[Data records — start]

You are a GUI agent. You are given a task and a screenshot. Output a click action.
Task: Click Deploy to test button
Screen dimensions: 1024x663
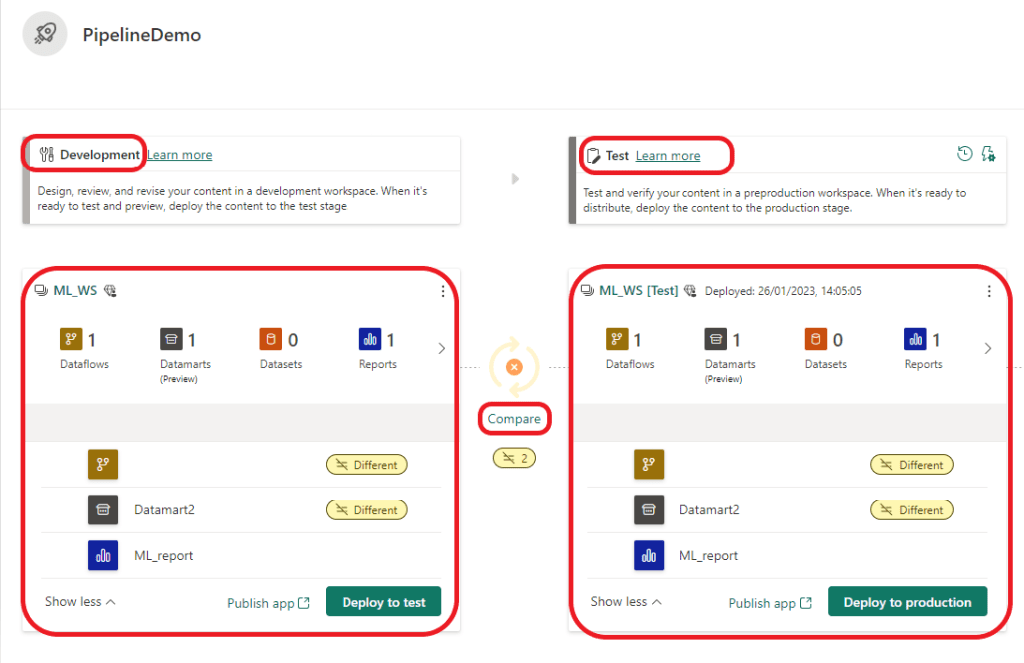[x=384, y=602]
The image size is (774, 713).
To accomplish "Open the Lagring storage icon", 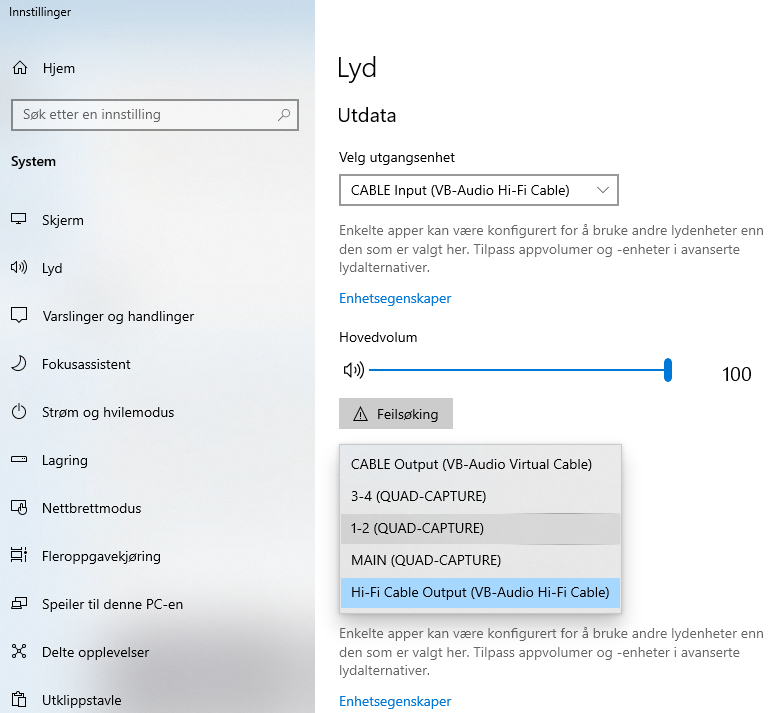I will [x=19, y=460].
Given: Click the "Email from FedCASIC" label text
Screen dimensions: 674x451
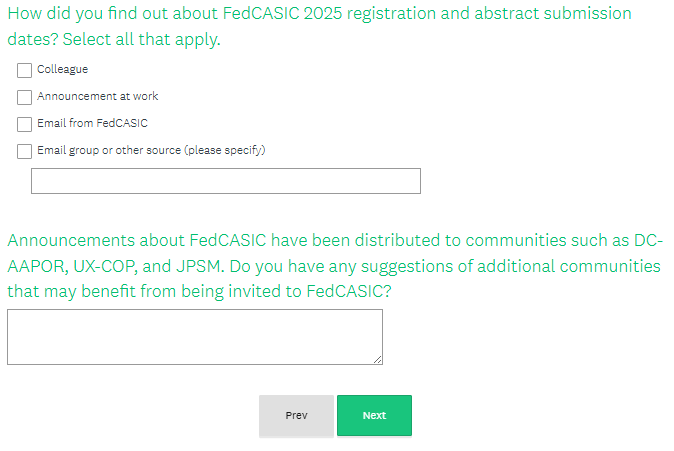Looking at the screenshot, I should tap(92, 124).
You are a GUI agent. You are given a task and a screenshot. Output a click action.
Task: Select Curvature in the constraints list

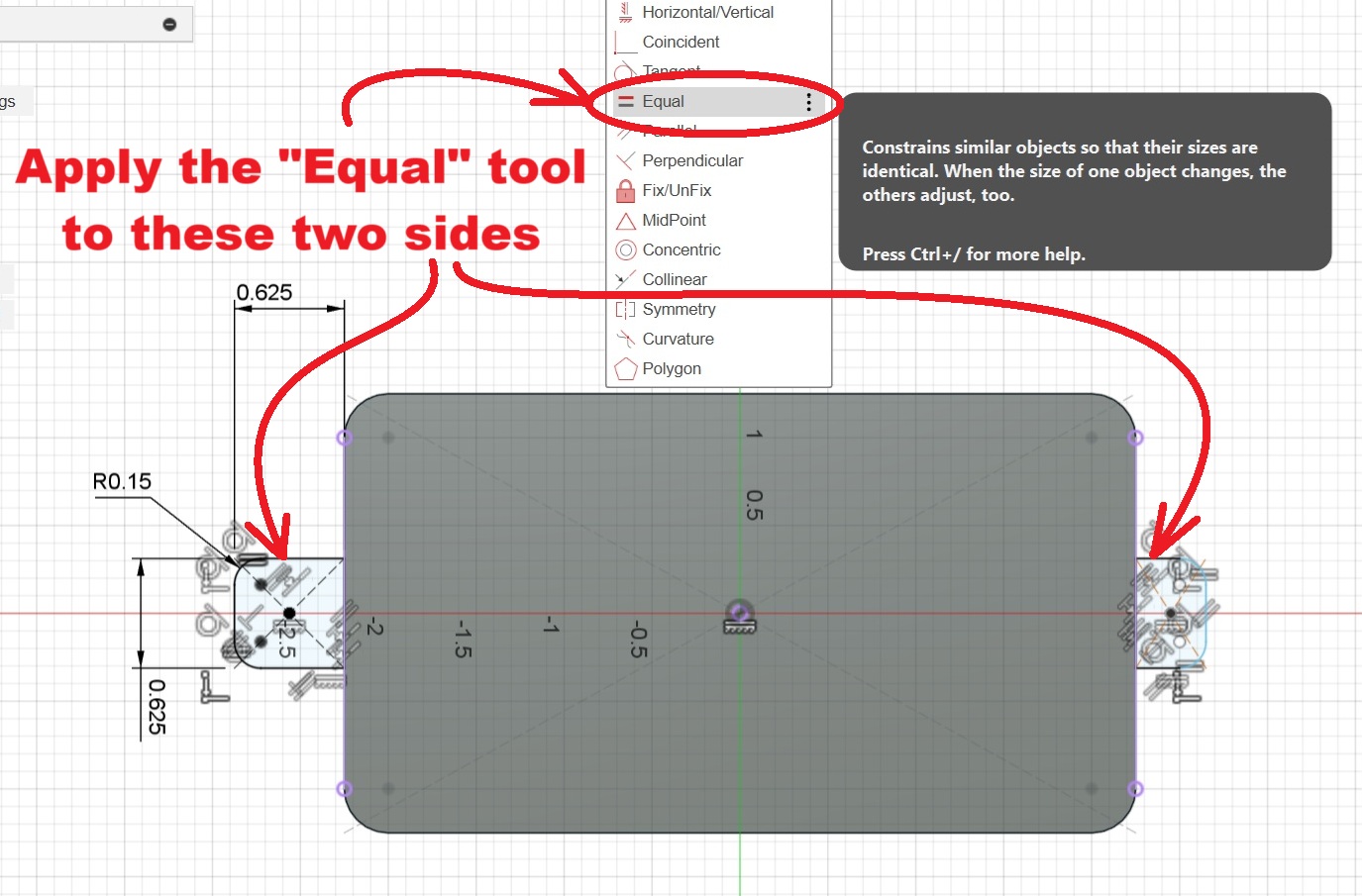(678, 339)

[Data records — finish]

Once the line containing "Screen dimensions: 674x451" is found, transcribe it and every line after it to the end of the records, exactly and with no pictures.

Screen dimensions: 674x451
Looking at the screenshot, I should tap(92, 124).
You are a GUI agent. You are given a task and a screenshot. Output a click action.
Task: Select Curvature in the constraints list

(678, 339)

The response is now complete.